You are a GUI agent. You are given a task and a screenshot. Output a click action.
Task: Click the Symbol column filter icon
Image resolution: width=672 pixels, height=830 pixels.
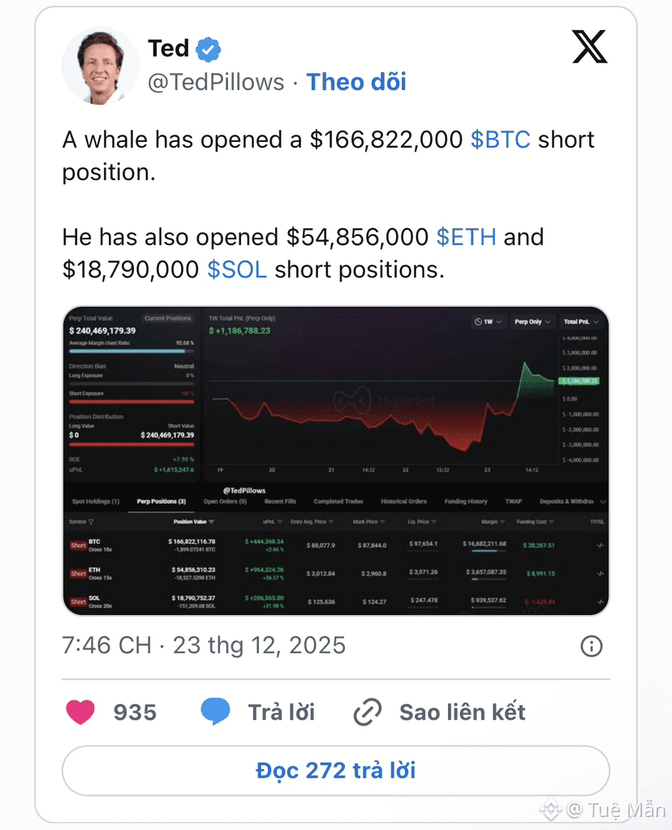(91, 522)
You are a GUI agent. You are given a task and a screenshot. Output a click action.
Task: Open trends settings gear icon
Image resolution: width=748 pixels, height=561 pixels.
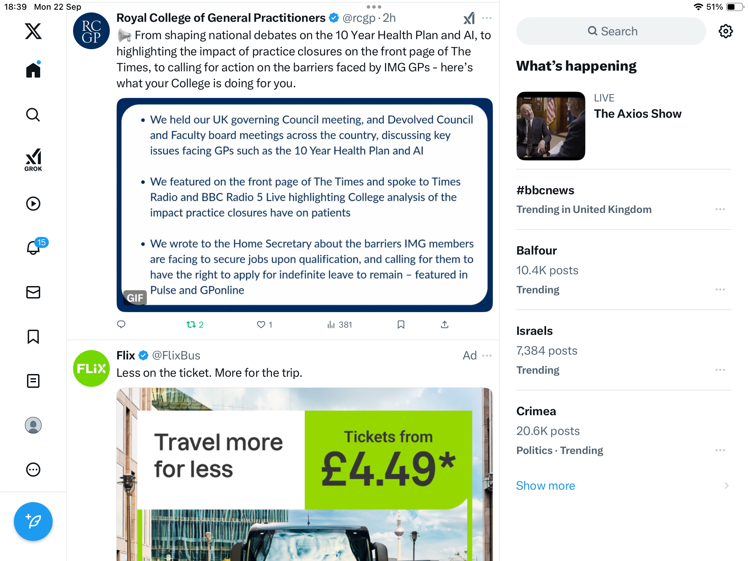tap(725, 31)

What the task asks: Reproduce the material word for word. Skip every picture it holds.

Solution to this task:
You are a GUI agent. You are given a task and a screenshot. Output a click action.
Task: Click the Symbol column filter icon
Image resolution: width=672 pixels, height=830 pixels.
(91, 522)
You are a GUI agent. You are given a task and a screenshot. Output a click action.
Task: Open trends settings gear icon
Image resolution: width=748 pixels, height=561 pixels.
tap(725, 31)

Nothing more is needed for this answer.